I may never get back to my 117lb 26 year old self. Until I can afford actual health insurance, 117lbs is an unreasonable target. By the time the half marathon happens, I’d like to have the scale read 148lbs. And, that is taking into consideration the physical change I will be doing to my body: transferring all of this excess fat into muscle. And, we all know muscle is more dense than fat. So, the scale can read 148lbs. More importantly, I want my body to feel healthy. I want clothes to fit better. I want to be able to look in a mirror and not hate what I see. That simple.

Here is a little preface:
If you didn’t read my about page, I share with you that I was diagnosed with PCOS a few years ago. The entire span of my menstrual life has been challenging. The only time I have ever had any semblance of a healthy reproductive system was for approximately a year when I was 25. That is often when women find their cycle evening out. Also, I was taking great care of myself then, which played a huge role in my reproductive health. Even then, my cycle was anywhere between 34 and 40 days. Never less than 34 days and never more than 40 days. Fast forward seven years, my cycle ranges anywhere from 25 days to 80 days. You can imagine how frustrating it is. Now imagine having aggressive PMS for an entire month. That happens at least twice a year. My body will get itself ready to have a period, then a month later, it’ll happen. Then three weeks later, I will feel like someone has taken a steel bar to my back and walking becomes the hardest thing to do. All of you Cysters out there understand, I am sure. PCOS comes with a few unfavorable side effects: excessive weight gain that is hard to control, irregular periods and many are extremely painful, PMDD (premenstrual dysphoric disorder; if you’ve never heard of it, look it up), and the occasional burst cyst. Sometimes, when those cysts rupture, the woman experiencing that does need to see a doctor, however, in many cases, the only thing we can do is ride out the pain. For me, it is rare for me to get a burst cyst.
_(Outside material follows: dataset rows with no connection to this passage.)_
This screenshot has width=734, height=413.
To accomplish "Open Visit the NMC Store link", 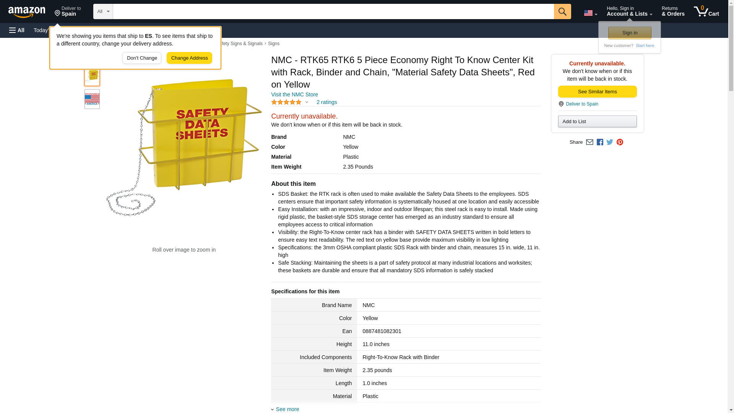I will (x=294, y=94).
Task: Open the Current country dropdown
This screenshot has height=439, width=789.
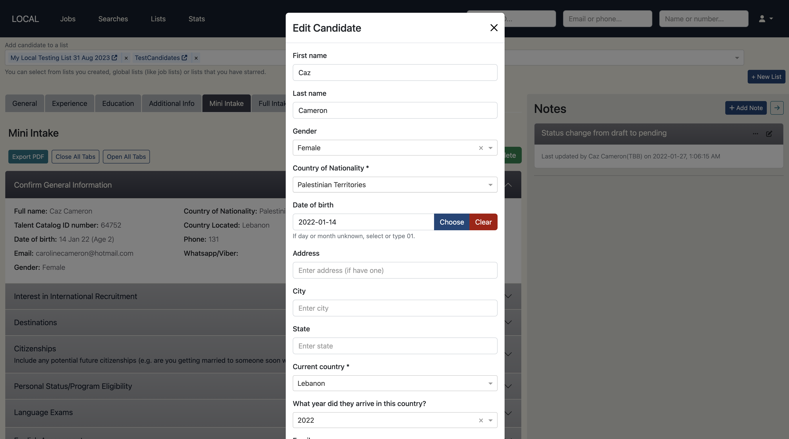Action: pyautogui.click(x=490, y=384)

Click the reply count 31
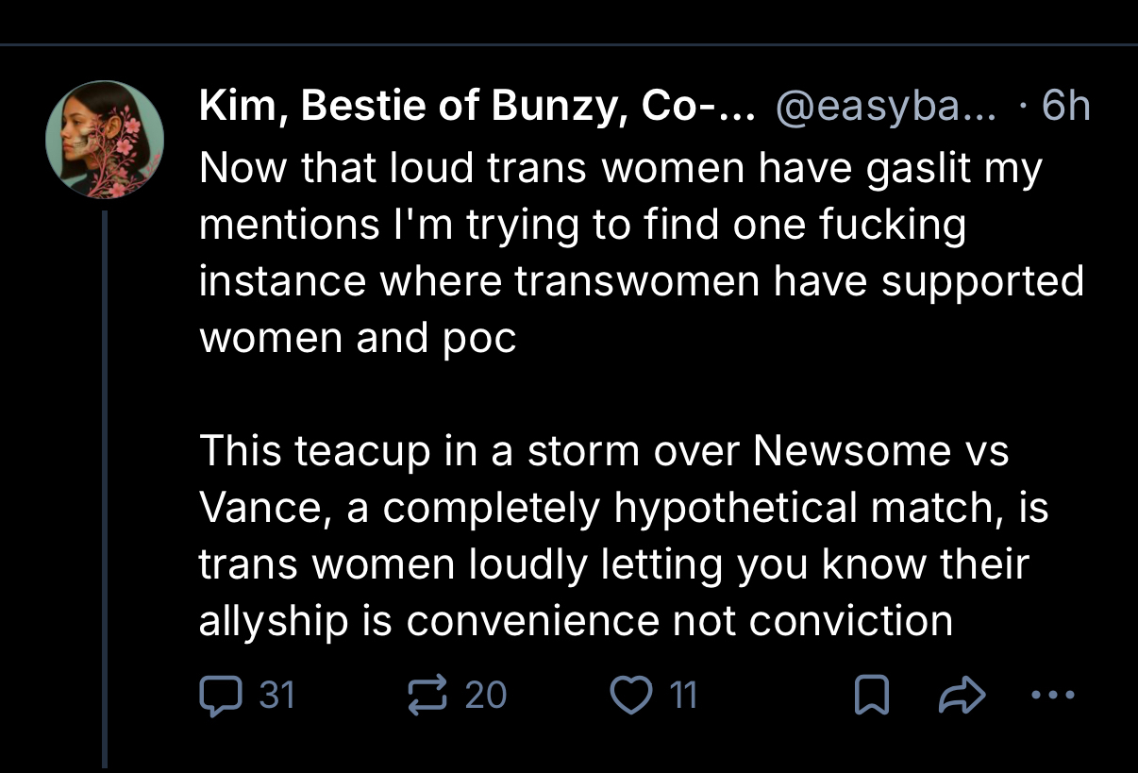(x=276, y=696)
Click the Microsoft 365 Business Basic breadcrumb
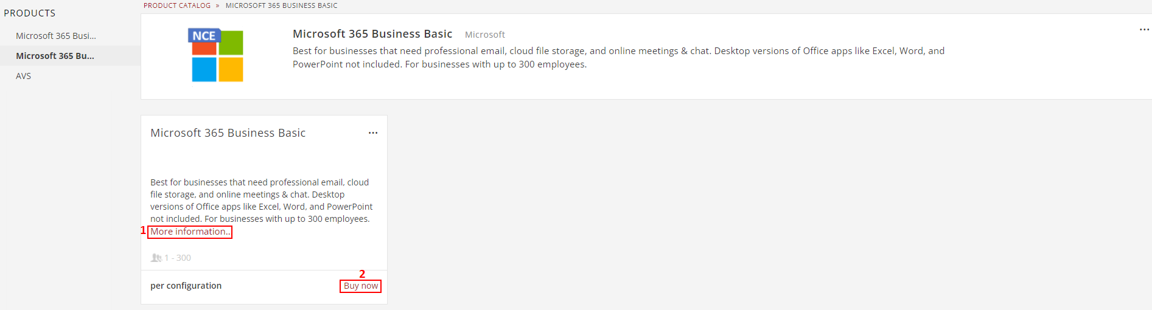 click(281, 5)
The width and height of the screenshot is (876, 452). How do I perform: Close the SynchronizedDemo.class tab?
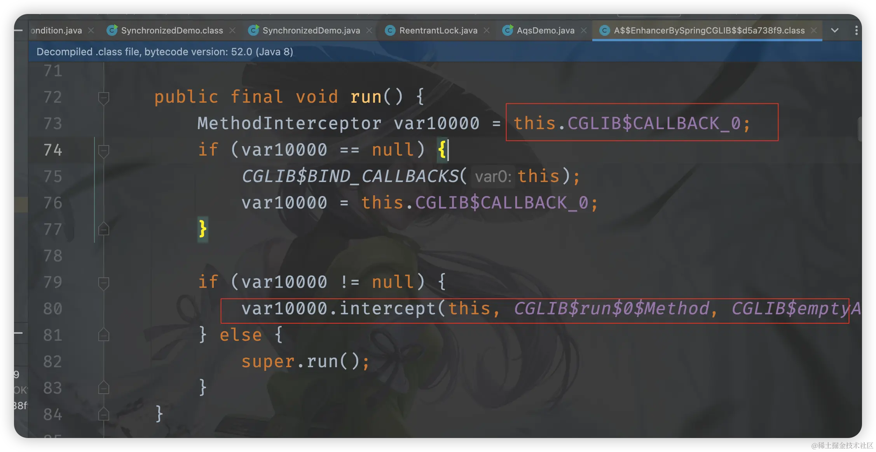[x=232, y=30]
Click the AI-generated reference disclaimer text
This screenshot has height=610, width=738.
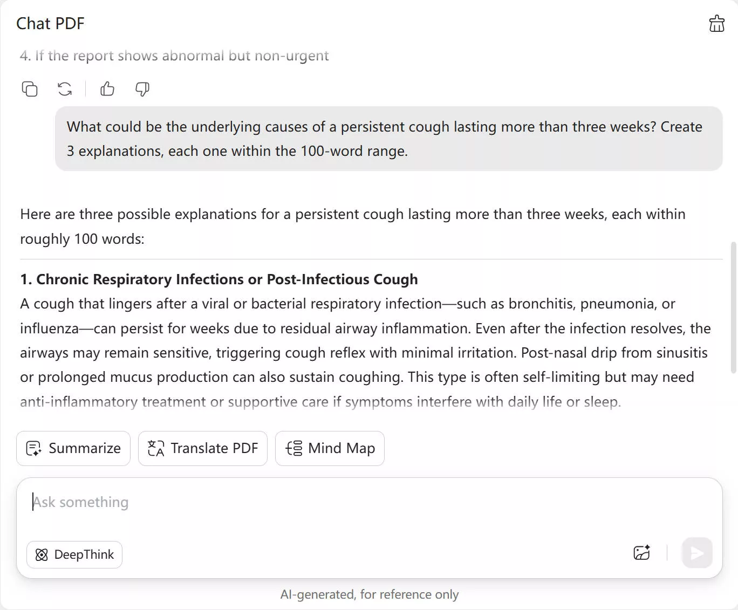[x=369, y=594]
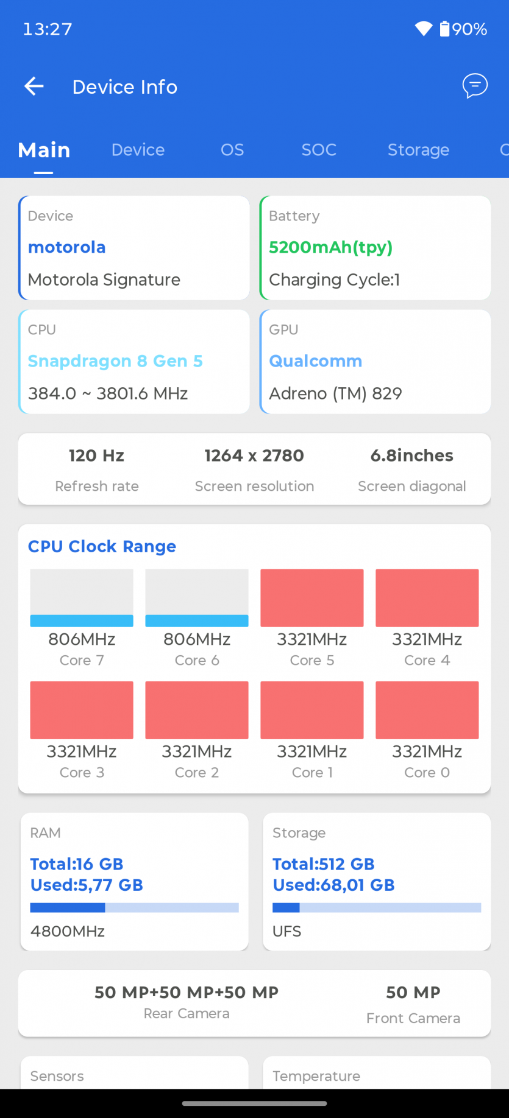
Task: Tap the back arrow icon
Action: 34,86
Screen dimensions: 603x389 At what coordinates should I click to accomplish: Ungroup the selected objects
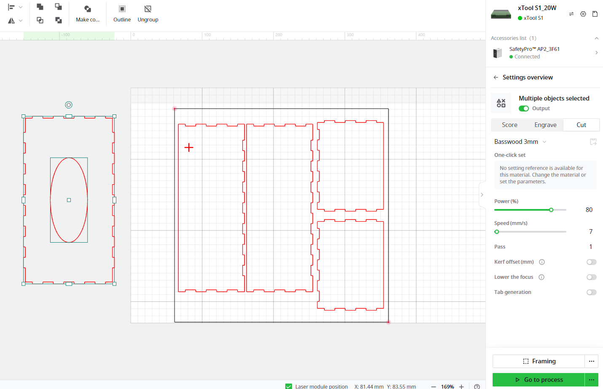(148, 13)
I know exactly what is happening and that there is really nothing that can be done. I’ve never experienced the sudden pain, fever, or vomiting. In all of my experiences, the pain has aways been intense, yet a constant annoyance for about two or three days. I feel nauseated, but never enough to actually cause vomiting. My body and mind are always exhausted and I have a difficult time walking, and whichever side the cyst is on, the corresponding leg is always more difficult to move. Bending over is usually not an option and sitting down/standing up takes more effort than usual. This is what I know. This is how my body is. And, I know that if I actually take care of myself, my body will repay me kindly.

Here it is. I am back on a healthy path. In six months, my 33rd birthday will be here. I want to enter my 34th year lighter, mentally and physically.

Lots of love and light to everyone reading this. May your days be filled with laughter and joy.